«Kakao hat 600 verschiedene Aromakomponenten.»
Mit sich herumgetragen hatte sie den Wunsch schon lange. Laura Schälchli war noch Studentin an der Universität für gastronomische Wissenschaften im norditalienischen Bra, als sie erstmals Kontakt mit lokalen Schokoladenmanufakturen hatte – und in ihrem Kopf die Idee reifte, das Metier dieser handwerklichen Kleinproduzenten dereinst selbst aufzunehmen. Fast ein Jahrzehnt später hat Schälchli Nägel mit Köpfen gemacht: Die Zürcher Slow-Food-Gastronomin, bekannt für ihre Pop-up-Projekte und die kulinarische Plattform Sobre Mesa, ist unter die Schokoladenproduzenten gegangen. La Flor, ihre Schokoladenmanufaktur im Zürcher Binz-Quartier, hat diese Woche offiziell den Betrieb aufgenommen. Zum Gründerteam gehören nebst Schälchli die Grafikerin Zelia Zadra, Heini Schwarzenbach vom gleichnamigen Zürcher Kolonialwarengeschäft sowie Gastronom Ivo Müller, Mitinhaber des Restaurants Rosso und der Bar Basso in Zürich. Als Fachmann für die Produktion hat das Quartett Finn Ramseier verpflichtet. Zu den beruflichen Stationen des jungen Lebensmitteltechnologen gehören etwa die Cioccolateria Casa Nobile sowie Felchlin, die auf Grand-Cru-Schokolade spezialisierte Manufaktur in Schwyz.

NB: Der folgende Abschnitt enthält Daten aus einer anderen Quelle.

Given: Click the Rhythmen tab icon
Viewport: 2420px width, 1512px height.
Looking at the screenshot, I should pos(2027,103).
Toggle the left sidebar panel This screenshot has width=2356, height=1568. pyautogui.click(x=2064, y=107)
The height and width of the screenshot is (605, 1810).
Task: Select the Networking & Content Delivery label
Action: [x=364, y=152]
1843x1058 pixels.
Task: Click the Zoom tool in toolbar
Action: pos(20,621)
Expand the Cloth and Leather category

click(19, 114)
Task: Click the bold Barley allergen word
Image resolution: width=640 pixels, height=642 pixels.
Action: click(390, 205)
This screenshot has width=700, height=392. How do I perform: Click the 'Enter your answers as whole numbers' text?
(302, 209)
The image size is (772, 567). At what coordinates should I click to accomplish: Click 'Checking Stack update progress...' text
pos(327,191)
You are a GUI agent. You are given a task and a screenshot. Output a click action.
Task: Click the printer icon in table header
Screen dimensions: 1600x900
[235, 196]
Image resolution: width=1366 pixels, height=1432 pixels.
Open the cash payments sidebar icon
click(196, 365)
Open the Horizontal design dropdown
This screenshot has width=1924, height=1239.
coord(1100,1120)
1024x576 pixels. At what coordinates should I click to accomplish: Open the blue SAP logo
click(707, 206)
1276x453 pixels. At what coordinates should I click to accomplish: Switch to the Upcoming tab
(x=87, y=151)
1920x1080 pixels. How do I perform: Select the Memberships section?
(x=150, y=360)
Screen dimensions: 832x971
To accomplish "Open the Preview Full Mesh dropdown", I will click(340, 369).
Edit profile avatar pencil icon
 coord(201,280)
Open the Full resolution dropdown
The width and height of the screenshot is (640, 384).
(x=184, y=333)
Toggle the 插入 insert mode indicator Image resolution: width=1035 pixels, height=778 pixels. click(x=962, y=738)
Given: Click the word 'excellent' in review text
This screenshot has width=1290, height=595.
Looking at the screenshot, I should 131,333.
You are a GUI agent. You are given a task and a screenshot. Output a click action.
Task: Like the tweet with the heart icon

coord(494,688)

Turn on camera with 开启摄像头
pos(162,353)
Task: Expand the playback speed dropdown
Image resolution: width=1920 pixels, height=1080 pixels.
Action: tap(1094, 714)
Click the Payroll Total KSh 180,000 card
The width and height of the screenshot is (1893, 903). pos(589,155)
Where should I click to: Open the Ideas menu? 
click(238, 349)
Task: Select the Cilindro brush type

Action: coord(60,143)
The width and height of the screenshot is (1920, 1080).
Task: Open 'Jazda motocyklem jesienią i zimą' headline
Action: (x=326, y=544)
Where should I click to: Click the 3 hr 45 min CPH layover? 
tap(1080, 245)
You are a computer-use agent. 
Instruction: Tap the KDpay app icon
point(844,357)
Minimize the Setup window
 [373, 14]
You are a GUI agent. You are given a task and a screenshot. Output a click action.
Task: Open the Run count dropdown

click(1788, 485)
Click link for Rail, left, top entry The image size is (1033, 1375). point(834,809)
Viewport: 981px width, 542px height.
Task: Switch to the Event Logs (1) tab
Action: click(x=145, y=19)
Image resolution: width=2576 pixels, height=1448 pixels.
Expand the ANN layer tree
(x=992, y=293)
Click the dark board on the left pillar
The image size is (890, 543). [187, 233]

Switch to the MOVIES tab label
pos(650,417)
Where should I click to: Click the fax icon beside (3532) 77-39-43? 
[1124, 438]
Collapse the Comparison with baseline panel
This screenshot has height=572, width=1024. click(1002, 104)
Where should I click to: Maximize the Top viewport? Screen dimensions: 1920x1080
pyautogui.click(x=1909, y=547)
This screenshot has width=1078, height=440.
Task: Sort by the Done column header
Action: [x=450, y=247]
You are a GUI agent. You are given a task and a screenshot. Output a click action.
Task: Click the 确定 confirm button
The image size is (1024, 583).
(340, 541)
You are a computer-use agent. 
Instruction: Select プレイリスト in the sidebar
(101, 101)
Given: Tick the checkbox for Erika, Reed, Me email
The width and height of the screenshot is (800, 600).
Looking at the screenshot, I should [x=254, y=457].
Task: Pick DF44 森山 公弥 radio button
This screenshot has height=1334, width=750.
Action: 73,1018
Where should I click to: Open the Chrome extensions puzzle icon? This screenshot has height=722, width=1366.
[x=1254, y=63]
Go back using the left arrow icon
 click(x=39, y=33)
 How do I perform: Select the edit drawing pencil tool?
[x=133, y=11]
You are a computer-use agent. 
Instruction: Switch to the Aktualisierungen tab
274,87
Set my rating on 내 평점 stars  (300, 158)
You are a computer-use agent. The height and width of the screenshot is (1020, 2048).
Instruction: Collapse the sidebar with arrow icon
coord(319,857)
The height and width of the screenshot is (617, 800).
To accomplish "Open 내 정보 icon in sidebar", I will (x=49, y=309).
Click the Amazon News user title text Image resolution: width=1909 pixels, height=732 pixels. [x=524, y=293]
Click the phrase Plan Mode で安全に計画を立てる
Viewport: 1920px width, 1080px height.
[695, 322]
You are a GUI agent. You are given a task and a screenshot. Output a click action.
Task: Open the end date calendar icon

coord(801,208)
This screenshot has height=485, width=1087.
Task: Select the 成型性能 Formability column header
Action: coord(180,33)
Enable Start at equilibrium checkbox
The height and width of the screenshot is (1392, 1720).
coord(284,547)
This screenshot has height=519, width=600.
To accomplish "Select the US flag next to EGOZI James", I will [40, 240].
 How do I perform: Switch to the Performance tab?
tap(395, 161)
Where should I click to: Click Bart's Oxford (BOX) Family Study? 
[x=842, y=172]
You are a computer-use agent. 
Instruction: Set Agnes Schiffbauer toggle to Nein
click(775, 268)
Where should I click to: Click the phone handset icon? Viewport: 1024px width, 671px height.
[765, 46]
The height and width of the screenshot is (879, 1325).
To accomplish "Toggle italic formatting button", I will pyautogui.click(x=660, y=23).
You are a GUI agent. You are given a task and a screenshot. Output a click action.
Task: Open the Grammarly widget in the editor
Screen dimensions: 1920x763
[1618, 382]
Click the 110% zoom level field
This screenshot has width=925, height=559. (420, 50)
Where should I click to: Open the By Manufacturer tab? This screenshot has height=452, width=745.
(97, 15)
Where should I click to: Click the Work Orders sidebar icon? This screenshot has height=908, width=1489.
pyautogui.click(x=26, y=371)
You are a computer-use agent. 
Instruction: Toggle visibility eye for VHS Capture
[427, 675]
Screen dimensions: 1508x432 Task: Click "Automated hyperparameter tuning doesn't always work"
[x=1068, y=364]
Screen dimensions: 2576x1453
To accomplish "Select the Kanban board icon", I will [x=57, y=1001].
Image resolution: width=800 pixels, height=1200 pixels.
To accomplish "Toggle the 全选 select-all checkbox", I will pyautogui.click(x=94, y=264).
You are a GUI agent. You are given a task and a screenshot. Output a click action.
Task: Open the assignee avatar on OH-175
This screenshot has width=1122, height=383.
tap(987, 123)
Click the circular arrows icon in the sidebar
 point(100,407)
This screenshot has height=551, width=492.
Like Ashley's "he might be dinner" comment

In der ehemaligen Backstube der Bäckerei Buchmann wird nun in die Tat umgesetzt, was in über zweijähriger Tüftelei erprobt wurde: die Produktion einer Schokolade mit unverfälschtem Kakaogeschmack. «Eine gute Schokolade», sagt Schälchli, «braucht nicht mehr als Kakaobohnen, Zucker und etwas Kakaobutter.» Letztere schenkt der Schokolade ihren unverkennbaren, cremigen Schmelz. Um dieses Mundgefühl zu verstärken, setzt die Industrie auf den Emulgator Lecithin. Bei La Flor verzichtet man darauf, ebenso wie auf Vanille oder Vanillin, die synthetische Form des Gewürzes. Solche Beigaben dienten nicht dazu, Schokolade zu veredeln, sagt Schälchli, sondern kompensierten mangelhaftes Aroma minderwertiger Bohnen.
Und bei La Flor gibt es freilich nichts zu übertünchen. «Wir arbeiten mit Kleinproduzenten, die wir persönlich kennen», sagt Schälchli. Die Bohnen liefern drei Kakaobauern aus Ecuador, Brasilien und Venezuela. Einer davon ist Roland Müller, der Vater von La-Flor-Mitgründer und Gastronom Ivo Müller. Zusammen mit seiner Partnerin Jennifer Tibbaut betreibt er im brasilianischen Bahia eine bio-zertifizierte Hazienda, die Kakao nach traditionellen Methoden und als Teil der natürlichen Flora und Fauna in Mischkultur anbaut. Auch in Ecuador sind mit Auslandschweizer Samuel von Rütte und seiner Frau Anita Basurto Battalas erfahrene Agronomen am Werk, während La Flor in Venezuela mit einem Jungunternehmer zusammenarbeitet, der das Handwerk seines Vaters fortführt.